China rules out weakening yuan to boost trade
Published 26/02/2016 | 05:16
China's central bank chief has promised to avoid weakening its yuan to boost sagging exports as he tries to reassure nervous world markets about his government's handling of its economy and currency at the start of a closely-watched gathering of global finance leaders.
Beijing wanted to use the gathering of finance ministers and central bankers from the Group of 20 rich and developing countries to promote its campaign for a bigger voice in managing global trade and finance.
Instead, the communist government is scrambling to defend its reputation for economic competence following stock market and currency turmoil.
A key worry, despite repeated Chinese denials, is that Beijing will allow its yuan to decline in value to support struggling exporters. That expectation has driven an outflow of capital from China that spiked to a record £96.4 billion in December.
"We will not resort to competitive depreciation to boost our advantage in exports," said Zhou Xiaochuan, governor of the People's Bank of China.
Mr Zhou said the meeting of finance officials from the United States, Japan, Europe and other major economies should focus on managing lacklustre global demand, structural economic reforms and promoting "sustainable and balanced" growth.
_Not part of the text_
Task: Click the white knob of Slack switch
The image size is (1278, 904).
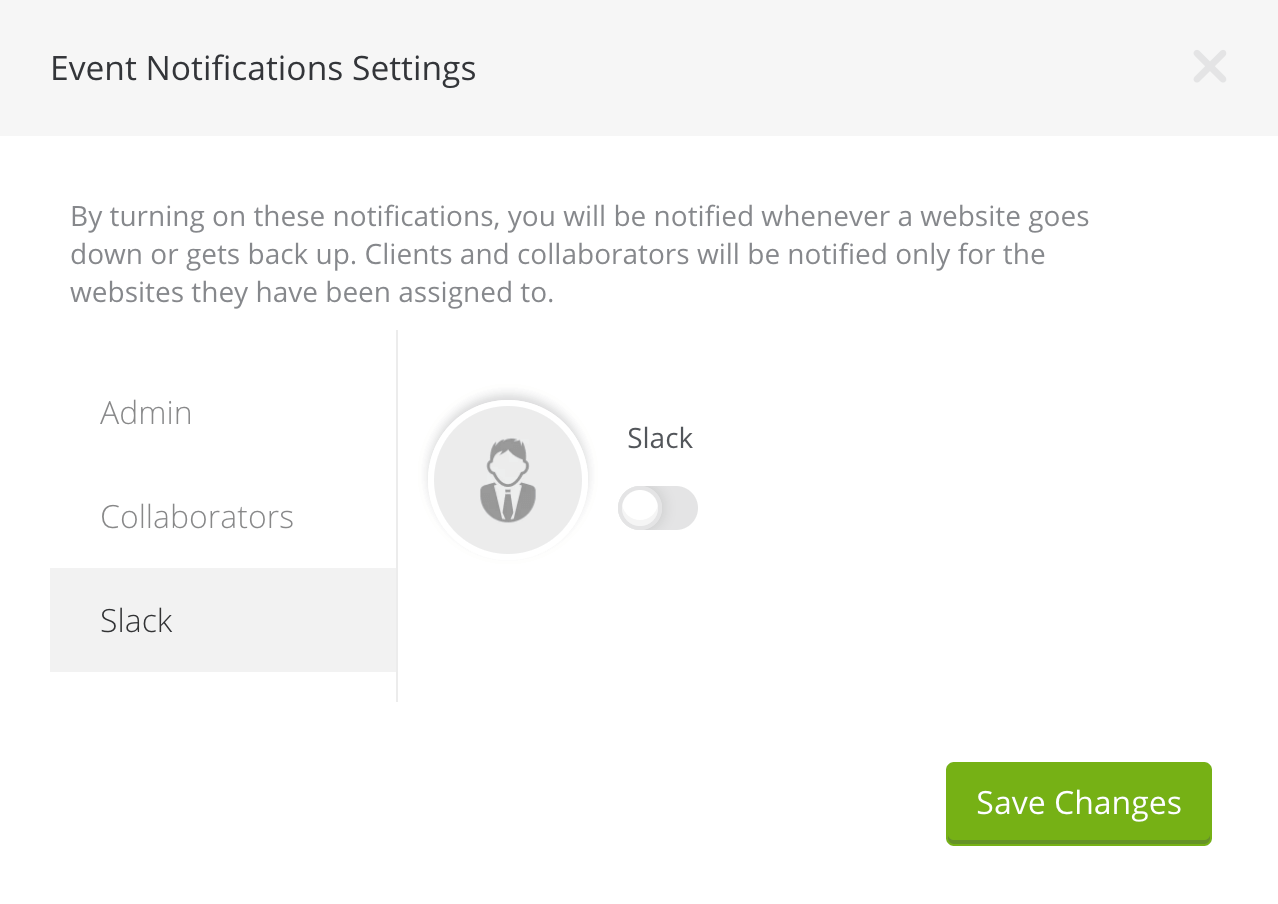Action: (x=639, y=508)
Others attending the meeting include US Treasury secretary Jacob Lew and Federal Reserve chairwoman Janet Yellen, China's finance minister Lou Jiwei and their counterparts from Germany, Britain, Japan, South Korea, India and South Africa.
Global growth has slowed to its lowest rate in two years and private sector forecasters say the danger of a worldwide recession is rising. The International Monetary Fund cut its forecast for this year's global growth by 0.2 percentage points last month to 3.4%. It said another downgrade was likely in its April update.
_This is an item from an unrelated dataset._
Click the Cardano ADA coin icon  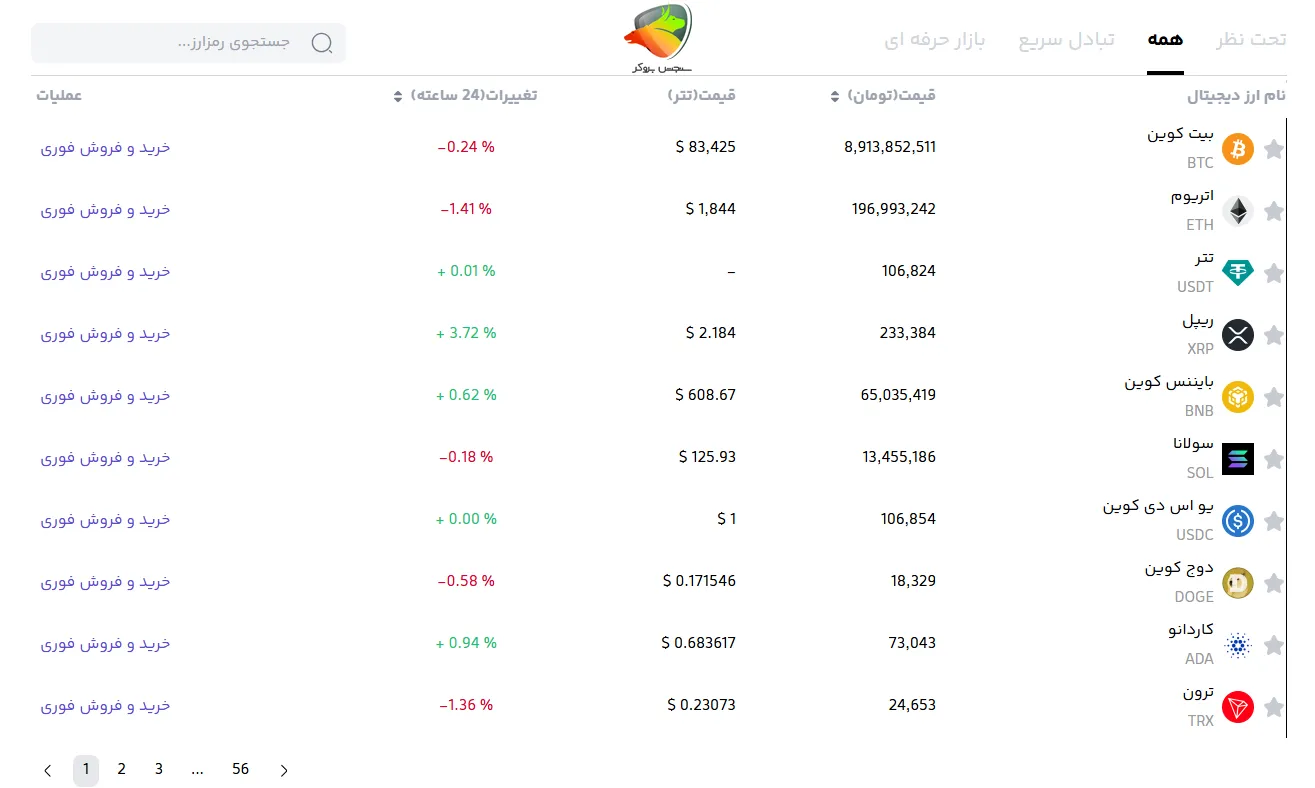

Japanese and Eurozone officials have called for co-ordinated global action but have yet to say what they might propose at the Shanghai meeting.
The foreign view of China's economic health was shaken last year by a stock market collapse that wiped out £3.5 trillion in paper wealth. On Thursday, its main market index fell by an unusually large daily margin of 6.4%. Last year's exports fell 2.8% from 2014, well below the official target of 6% growth in total trade.
The ruling Communist Party is in the midst of a marathon reform plan aimed at transforming China into a consumer-led economy and reducing reliance on trade and investment.
In separate comments at the G20 opening ceremony, Mr Zhou tried to reassure his audience the Chinese economy was healthy after growth slowed to a 25-year low of 7.3% last year. He noted that it still was among the world's strongest performances.
"China's economic fundamentals remain strong and supportive of growth," he said. "The Chinese economy will continue to grow at a moderate-to-high pace."
Economists complain the secretive Chinese government has fuelled market volatility by failing to communicate policy changes clearly.
In a report ahead of the Shanghai meeting, the IMF urged G20 leaders to support China's economic reforms but also called on Beijing to "ensure clear communication of their exchange rate policies".
Other governments are trying to douse expectations the Shanghai meeting will produce specific growth plans similar to those rolled out in 2009 in response to the global crisis.
Germany's finance minister Wolfgang Schauble said his government would not agree to a co-ordinated fiscal stimulus package in the event of further deterioration in the global economy.
He urged other countries to deliver on promises of pro-growth structural reforms instead of relying on monetary and fiscal policy to boost growth.
"The debt finance growth model has reached its limit," Mr Schauble told an event organised by the Washington-based Institute of International Finance alongside the Shanghai meeting. "We do not agree on a G20 fiscal stimulus package."
IMF managing director Christine Lagarde, who was attending the Shanghai meeting, urged policymakers to speed up the pace of reforms.
"We think they should go bold, they should go broad and they should go together," she said.
Referring to monetary and fiscal policy and structural reforms, she said: "There has to be action on all fronts."